The ASREP code [17] was used to determine the URPs by fitting to the total and capture cross sections calculated in the energy region above 10 eV. It should be remarked that the URPs obtained are used only for self-shielding calculations, since the pointwise cross sections are given in the evaluated data files. As an example, the cross sections of ¹²⁷I reconstructed from the URPs presently obtained are compared with the total and capture cross sections calculated from the nuclear models in Figure 1. In the parameter fitting, 10% uncertainties in the nuclear model calculations were assumed. It is found from the figure that the reconstructed cross sections reproduce the nuclear model calculations very well.

Figure 1. Unresolved resonance region for n + ¹²⁷I.

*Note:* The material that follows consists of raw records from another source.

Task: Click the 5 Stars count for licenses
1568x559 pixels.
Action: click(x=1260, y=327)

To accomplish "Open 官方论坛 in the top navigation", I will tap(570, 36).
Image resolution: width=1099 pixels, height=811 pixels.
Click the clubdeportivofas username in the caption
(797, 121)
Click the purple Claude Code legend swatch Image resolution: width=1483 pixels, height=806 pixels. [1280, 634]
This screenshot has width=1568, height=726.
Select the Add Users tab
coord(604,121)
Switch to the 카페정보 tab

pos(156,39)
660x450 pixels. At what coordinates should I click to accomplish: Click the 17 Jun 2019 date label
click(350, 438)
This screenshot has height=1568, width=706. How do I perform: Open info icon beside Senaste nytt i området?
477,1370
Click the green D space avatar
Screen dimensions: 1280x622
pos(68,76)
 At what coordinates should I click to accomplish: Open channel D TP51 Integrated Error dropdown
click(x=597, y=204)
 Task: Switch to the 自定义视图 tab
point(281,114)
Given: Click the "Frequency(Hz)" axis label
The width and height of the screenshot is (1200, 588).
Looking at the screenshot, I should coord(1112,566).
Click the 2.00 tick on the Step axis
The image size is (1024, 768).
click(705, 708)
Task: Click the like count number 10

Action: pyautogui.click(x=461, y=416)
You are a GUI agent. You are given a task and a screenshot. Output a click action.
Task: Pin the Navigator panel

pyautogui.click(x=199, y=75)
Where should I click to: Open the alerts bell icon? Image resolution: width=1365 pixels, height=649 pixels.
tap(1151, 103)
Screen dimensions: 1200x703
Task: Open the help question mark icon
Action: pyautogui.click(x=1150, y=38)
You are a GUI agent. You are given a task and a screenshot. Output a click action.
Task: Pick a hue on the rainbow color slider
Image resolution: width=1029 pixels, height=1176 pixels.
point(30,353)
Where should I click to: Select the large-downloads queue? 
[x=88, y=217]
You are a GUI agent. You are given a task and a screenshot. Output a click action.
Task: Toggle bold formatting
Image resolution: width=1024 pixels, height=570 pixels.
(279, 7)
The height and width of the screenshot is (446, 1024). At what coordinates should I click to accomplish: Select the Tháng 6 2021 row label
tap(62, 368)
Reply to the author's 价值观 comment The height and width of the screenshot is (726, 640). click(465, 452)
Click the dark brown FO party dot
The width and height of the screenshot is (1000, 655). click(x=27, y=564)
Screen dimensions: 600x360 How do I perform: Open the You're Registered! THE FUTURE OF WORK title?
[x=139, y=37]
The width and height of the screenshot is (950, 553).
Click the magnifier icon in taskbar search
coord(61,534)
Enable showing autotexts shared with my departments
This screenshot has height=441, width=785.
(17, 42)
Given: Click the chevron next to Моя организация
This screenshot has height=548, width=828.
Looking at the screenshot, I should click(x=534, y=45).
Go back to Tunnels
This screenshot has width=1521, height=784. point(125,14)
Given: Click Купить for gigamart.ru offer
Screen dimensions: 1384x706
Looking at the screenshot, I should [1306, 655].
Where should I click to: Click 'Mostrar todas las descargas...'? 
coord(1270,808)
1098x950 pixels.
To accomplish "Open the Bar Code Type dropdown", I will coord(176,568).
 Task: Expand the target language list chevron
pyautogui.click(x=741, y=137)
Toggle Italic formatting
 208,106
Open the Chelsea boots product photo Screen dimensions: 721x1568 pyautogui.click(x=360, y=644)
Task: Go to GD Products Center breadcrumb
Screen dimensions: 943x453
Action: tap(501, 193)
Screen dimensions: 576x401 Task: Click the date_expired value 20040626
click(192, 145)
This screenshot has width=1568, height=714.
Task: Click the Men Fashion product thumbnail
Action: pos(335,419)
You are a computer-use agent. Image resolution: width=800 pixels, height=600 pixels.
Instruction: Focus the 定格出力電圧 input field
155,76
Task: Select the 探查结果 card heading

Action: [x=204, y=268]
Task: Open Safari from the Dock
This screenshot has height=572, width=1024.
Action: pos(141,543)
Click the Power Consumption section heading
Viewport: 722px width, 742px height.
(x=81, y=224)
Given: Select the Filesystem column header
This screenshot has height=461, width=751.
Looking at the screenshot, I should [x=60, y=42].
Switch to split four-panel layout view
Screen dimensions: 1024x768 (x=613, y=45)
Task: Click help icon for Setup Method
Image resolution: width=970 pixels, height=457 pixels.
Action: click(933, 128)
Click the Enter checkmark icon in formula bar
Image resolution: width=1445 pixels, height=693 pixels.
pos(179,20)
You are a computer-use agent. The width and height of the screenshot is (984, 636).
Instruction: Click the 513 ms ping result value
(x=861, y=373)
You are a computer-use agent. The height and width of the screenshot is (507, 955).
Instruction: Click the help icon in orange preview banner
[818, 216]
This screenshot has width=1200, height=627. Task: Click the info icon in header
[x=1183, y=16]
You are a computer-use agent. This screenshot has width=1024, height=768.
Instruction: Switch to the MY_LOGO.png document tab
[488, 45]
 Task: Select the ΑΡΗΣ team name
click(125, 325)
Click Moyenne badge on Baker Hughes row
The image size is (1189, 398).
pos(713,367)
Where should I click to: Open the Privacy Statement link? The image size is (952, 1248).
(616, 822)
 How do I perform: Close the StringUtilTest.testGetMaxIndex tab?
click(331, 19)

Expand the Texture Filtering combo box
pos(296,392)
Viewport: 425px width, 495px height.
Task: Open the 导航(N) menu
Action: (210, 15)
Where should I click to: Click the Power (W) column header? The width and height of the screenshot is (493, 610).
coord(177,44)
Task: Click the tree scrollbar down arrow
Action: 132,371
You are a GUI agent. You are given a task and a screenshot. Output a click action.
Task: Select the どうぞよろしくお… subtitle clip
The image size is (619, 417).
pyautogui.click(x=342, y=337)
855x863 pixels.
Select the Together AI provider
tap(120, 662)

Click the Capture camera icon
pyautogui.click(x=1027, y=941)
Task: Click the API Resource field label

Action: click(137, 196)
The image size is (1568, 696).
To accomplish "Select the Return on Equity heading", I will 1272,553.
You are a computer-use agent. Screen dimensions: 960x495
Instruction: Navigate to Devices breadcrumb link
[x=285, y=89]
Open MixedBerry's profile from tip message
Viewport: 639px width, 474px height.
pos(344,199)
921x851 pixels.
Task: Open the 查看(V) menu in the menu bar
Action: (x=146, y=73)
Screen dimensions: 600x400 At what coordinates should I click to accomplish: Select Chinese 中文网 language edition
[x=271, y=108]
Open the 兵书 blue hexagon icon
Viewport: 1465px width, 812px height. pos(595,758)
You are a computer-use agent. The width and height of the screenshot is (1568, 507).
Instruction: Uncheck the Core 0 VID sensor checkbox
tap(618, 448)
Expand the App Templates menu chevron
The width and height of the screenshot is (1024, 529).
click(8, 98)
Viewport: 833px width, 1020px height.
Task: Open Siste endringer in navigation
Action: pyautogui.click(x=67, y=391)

3. Computational methods and procedures above resonance region

3.1. Nuclear models

The CCONE code (Version 0.8.4) [18] was used for calculating the neutron-induced-reaction cross sections of iodine isotopes. The code is based on the spherical and coupled-channel optical models, the two- component exciton pre-equilibrium model, the distorted-wave Born approximation (DWBA) and the multi-step statistical model. In order to simulate the direct and semi-direct effects on the radiative capture reaction, the pre-equilibrium capture was considered by using the γ-ray emission rate of Akkermans and Gruppelaar [19] extended [18] to the two-component exciton pre-equilibrium model.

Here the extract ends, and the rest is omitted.